4. Don’t put all your money into one investment

Al-Halyan added, “One of the common mistakes of investors is (putting all eggs in one basket), so the fourth tip for investment success stressed the need not to put all the money owned by the investor in one investment field, meaning the need to diversify investment.” He emphasized that «the investor should build a good investment portfolio to protect his investments from sudden crises by diversifying investments and distributing them in several areas, in order to avoid risks by reducing dependence on one field», pointing out that «during the recent collapse in global markets, investment fields were not They are all just as bad for many reasons. While real estate stocks have suffered greatly, pharmaceutical and product stocks have suffered Rapid consumer stocks only marginally declined, while technology stocks rose due to their outperformance in new product innovation.

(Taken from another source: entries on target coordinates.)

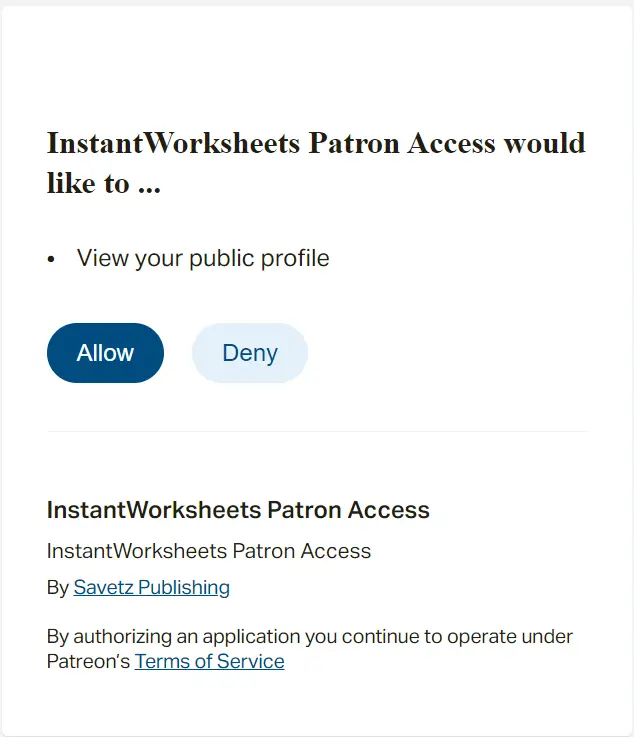Click the 'By' word before Savetz Publishing
Viewport: 634px width, 737px height.
click(58, 588)
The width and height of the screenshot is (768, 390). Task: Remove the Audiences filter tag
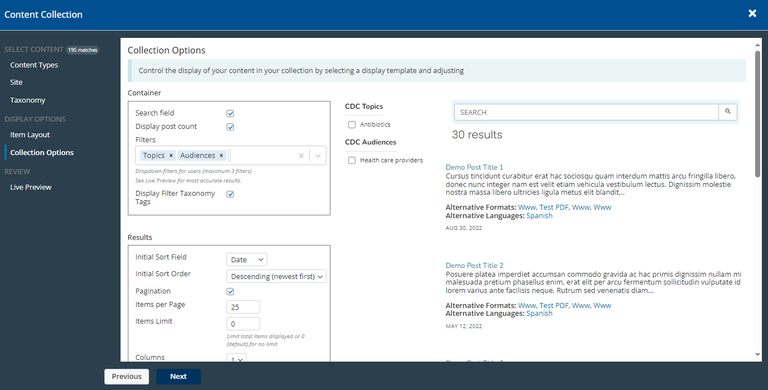click(221, 155)
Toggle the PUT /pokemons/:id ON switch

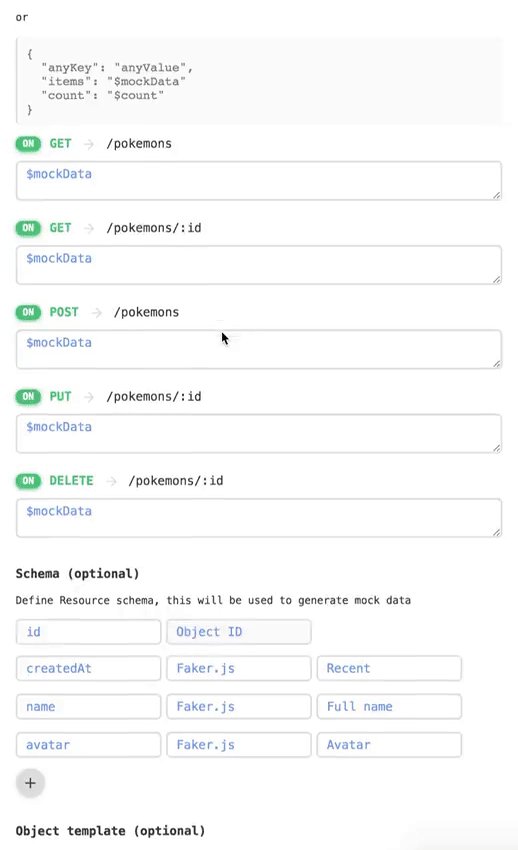click(28, 396)
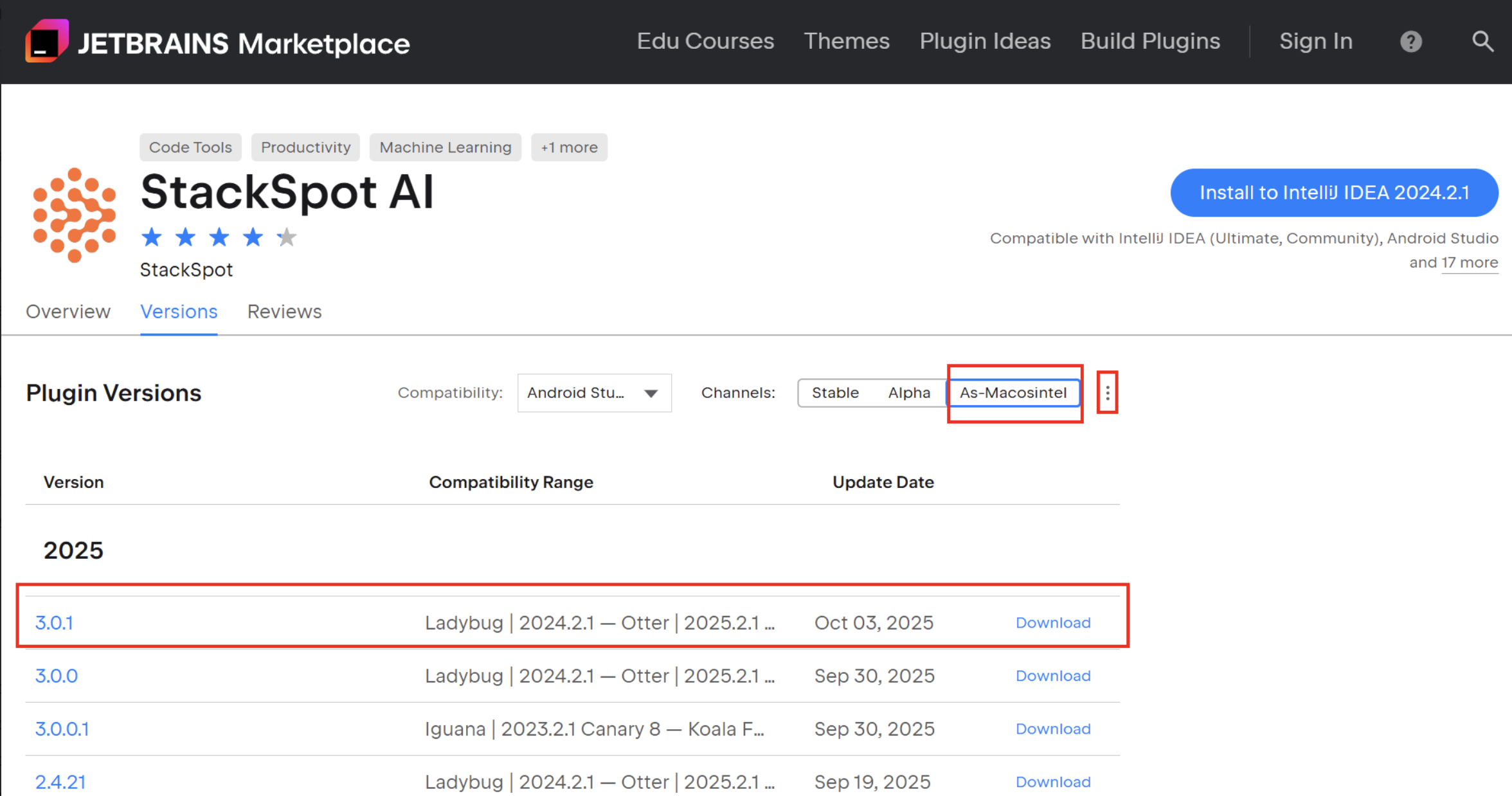Click Install to IntelliJ IDEA 2024.2.1 button
This screenshot has height=796, width=1512.
[x=1334, y=193]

5. Define an investment plan and work hard to achieve it

According to the fifth advice mentioned in the study, the investor must build an investment plan and work diligently because without a good investment plan, a strong portfolio or a strong understanding of the markets in which the investor operates, he will suffer in order to reach success, stressing the importance of the investor remaining well-follower of the state of affairs. the current market, and to develop a good investment plan commensurate with clear goals and objectives, using the guidance of experts and their opinions on the plan, but on the condition that the investor does the work himself through research before he gets involved in large investments.

6. Do not get involved in investing with borrowed money

The study warned that the person who wants to invest should borrow or invest in what he cannot afford, and indicated that it is necessary to follow the rule that you invest only from money that you set aside for the money that you need in your life and for your family, so you should never rely on an investment to pay bills or Any of the necessities you have in life, and she indicated that the interest on a personal loan or on a credit card from which money can be withdrawn to start investing is imperative to be repaid, while the profit on investment is an exploitation of borrowed money is not, as the loan interest may sometimes exceed the achieved return. .

7. Use the experts to help you make the investment decision

She stated that there are many other investment keys that those who wish to invest should study them in the field of investment, so he does not have to do it alone, and he can seek the help of specialized financial experts and advisors to help him make the right investment decision, pointing to the possibility of using a team of Specialists in various fields of investment, by communicating with the website to build an investment plan and exchange opinions on investment opportunities.

Disclaimer: The content of this article is for informational purposes only. The information provided should absolutely not be considered as investment advice or a recommendation. No warranty is made, express or implied, as to the accuracy of the information or data contained herein. Users of this article agree that Money Secrets does not accept responsibility for any of their investment decisions. Not every investment or trading strategy is suitable for anyone. See the risk warning statement.